Tees — Maar Khan

When the Police Commissioner (played by ) arrests Tees Maar Khan for petty theft, he offers him a deal: pull off the heist of the century by robbing that ruby, and walk free.

The most famous scene remains the "coin toss" sequence where he convinces a villager that heads he wins, tails he loses—but because the coin lands on its edge, the villager is somehow convinced to pay up. It makes no sense, and that is precisely the joke. tees maar khan

Enter the antagonist: a gloriously over-the-top art dealer named Suresh "Bali" (a scene-stealing ). Bali has smuggled a priceless 500-carat "Romanov Ruby" out of Russia, intending to transport it via a special high-security train from Delhi to Mumbai. When the Police Commissioner (played by ) arrests

The twist? Tees Maar Khan hatches a plan so absurd it only works in a Farah Khan movie.

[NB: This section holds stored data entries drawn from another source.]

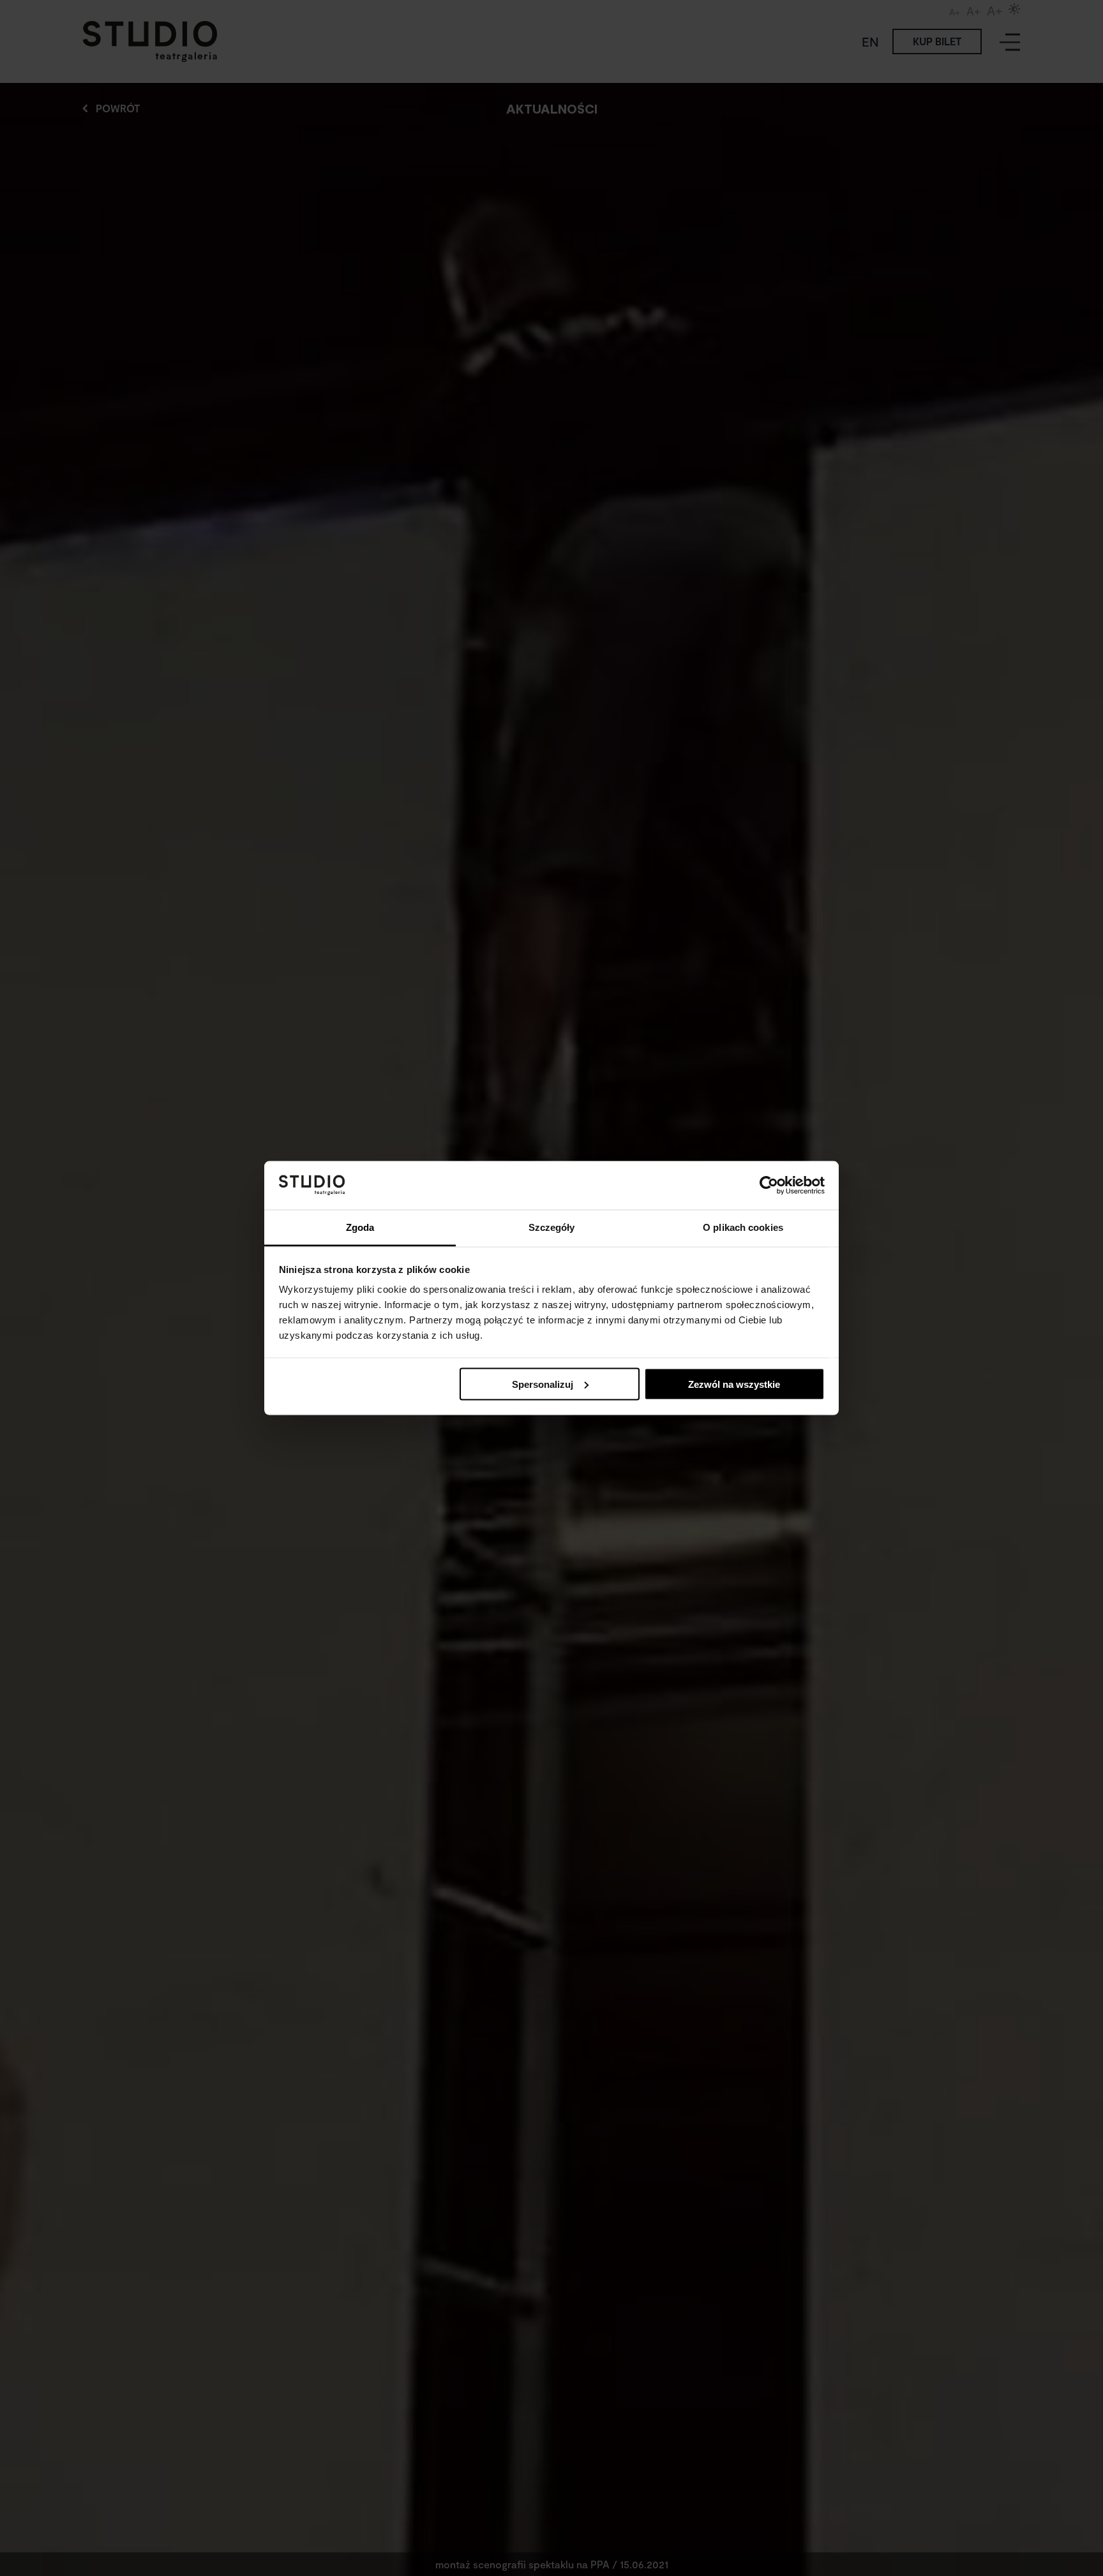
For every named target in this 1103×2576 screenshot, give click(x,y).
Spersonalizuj (542, 1383)
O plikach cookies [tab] (743, 1227)
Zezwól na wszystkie (734, 1383)
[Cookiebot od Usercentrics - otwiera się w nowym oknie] (769, 1185)
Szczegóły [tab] (552, 1227)
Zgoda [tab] (360, 1227)
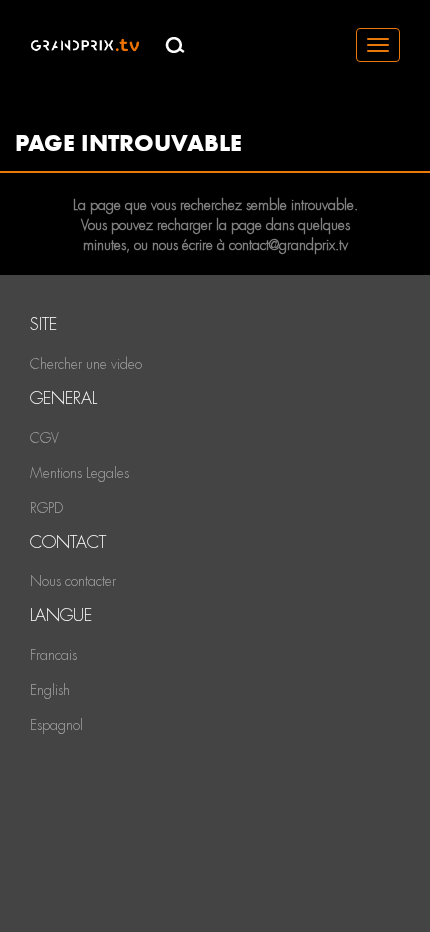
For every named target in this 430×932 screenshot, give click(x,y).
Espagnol (56, 725)
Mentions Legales (79, 473)
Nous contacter (73, 581)
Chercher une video (86, 364)
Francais (53, 655)
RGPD (46, 508)
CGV (44, 438)
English (50, 690)
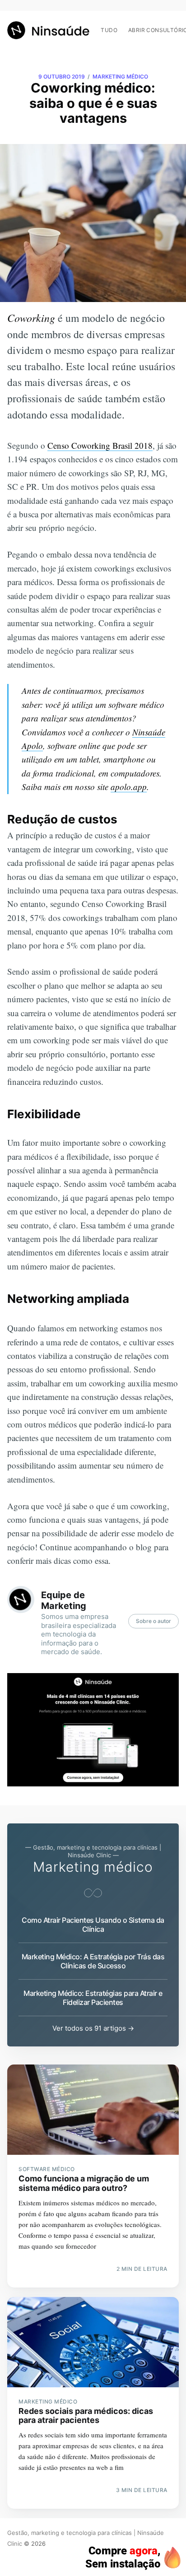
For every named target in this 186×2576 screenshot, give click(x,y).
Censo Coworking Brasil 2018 (100, 445)
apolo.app (129, 786)
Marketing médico (120, 76)
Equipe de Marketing (63, 1600)
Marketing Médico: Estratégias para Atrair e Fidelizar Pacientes (93, 1998)
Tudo (109, 30)
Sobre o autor (153, 1621)
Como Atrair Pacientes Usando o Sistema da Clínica (93, 1925)
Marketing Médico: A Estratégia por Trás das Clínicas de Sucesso (93, 1961)
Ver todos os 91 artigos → (93, 2028)
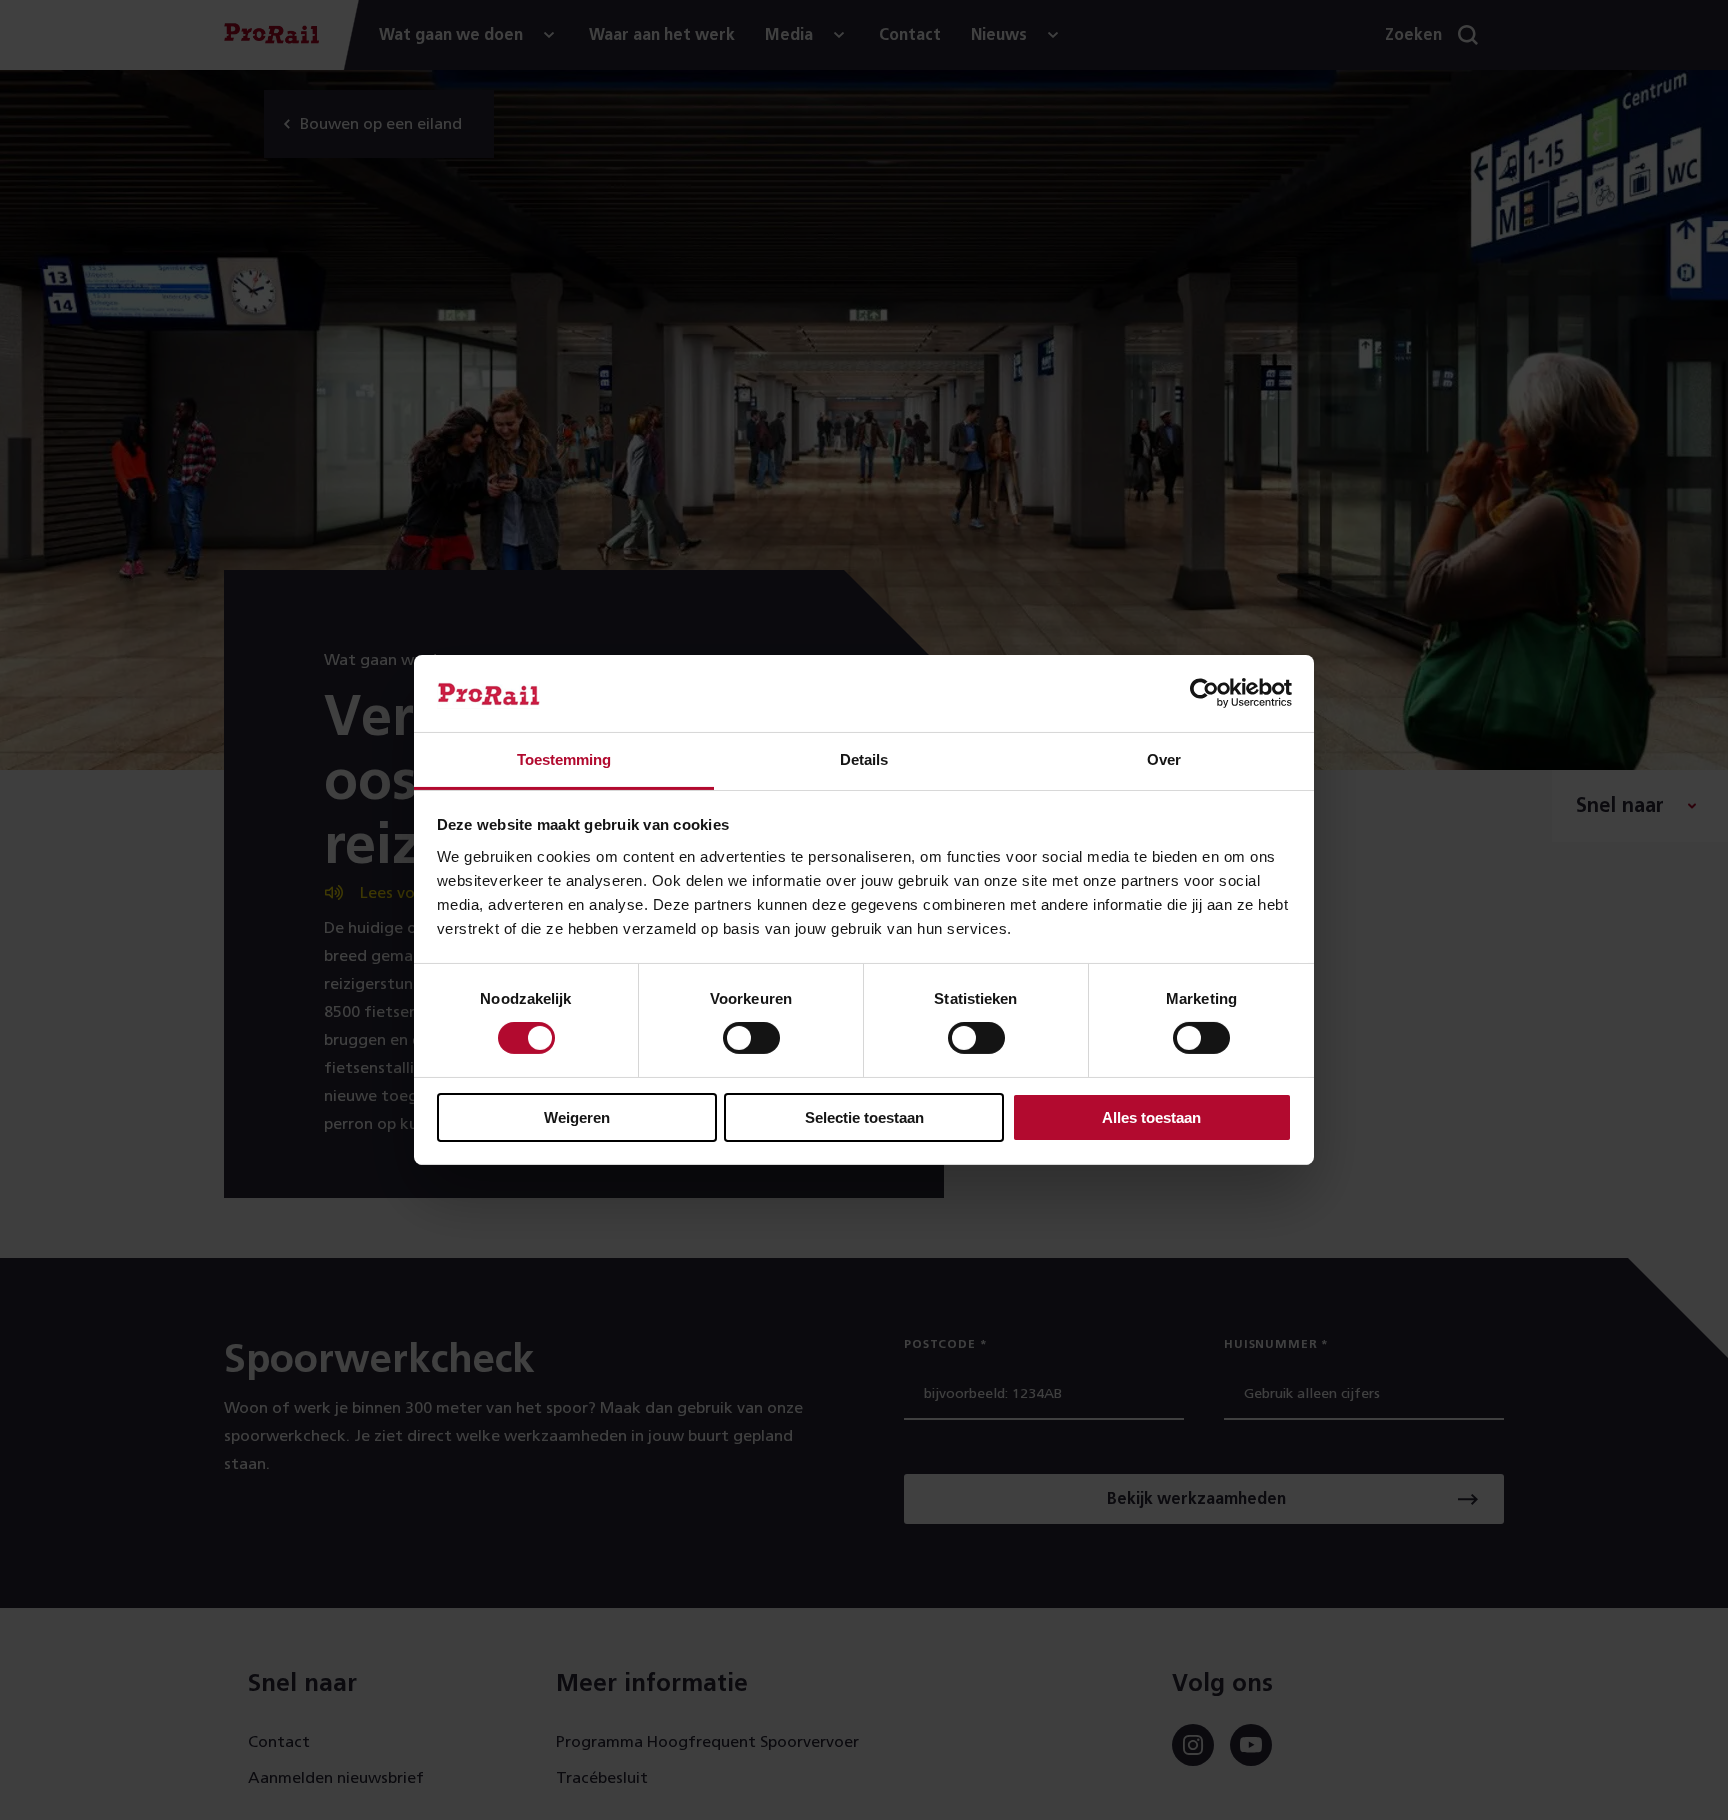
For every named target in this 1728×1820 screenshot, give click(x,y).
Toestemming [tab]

Instead of boarding the train, he decides to build a fake railway track, a fake train station ("Aturr"), and hire a fake film crew. He kidnaps a struggling director and forces him to shoot a "documentary" while the crew robs the real train. To complete the ruse, he enlists a wannabe actress from his neighborhood, Anya Khan (played by ), to seduce the security guards. The Star Power: Akshay Kumar at his Wackiest Akshay Kumar has done action; he has done patriotism. But in Tees Maar Khan , he abandoned all logic for slapstick. His portrayal of the titular con man is essentially Akshay doing a parody of himself. The swagger, the Khiladi-style somersaults, and the rapid-fire delivery reach peak absurdity. Enter the antagonist: a gloriously over-the-top art dealer

But here is the defense: It was never supposed to be logical.

Farah Khan achieved what very few directors can: she made a film that does not take itself seriously for a single frame. is a parody of heist films, a parody of Bollywood, and a parody of Akshay Kumar's action-hero image all rolled into one.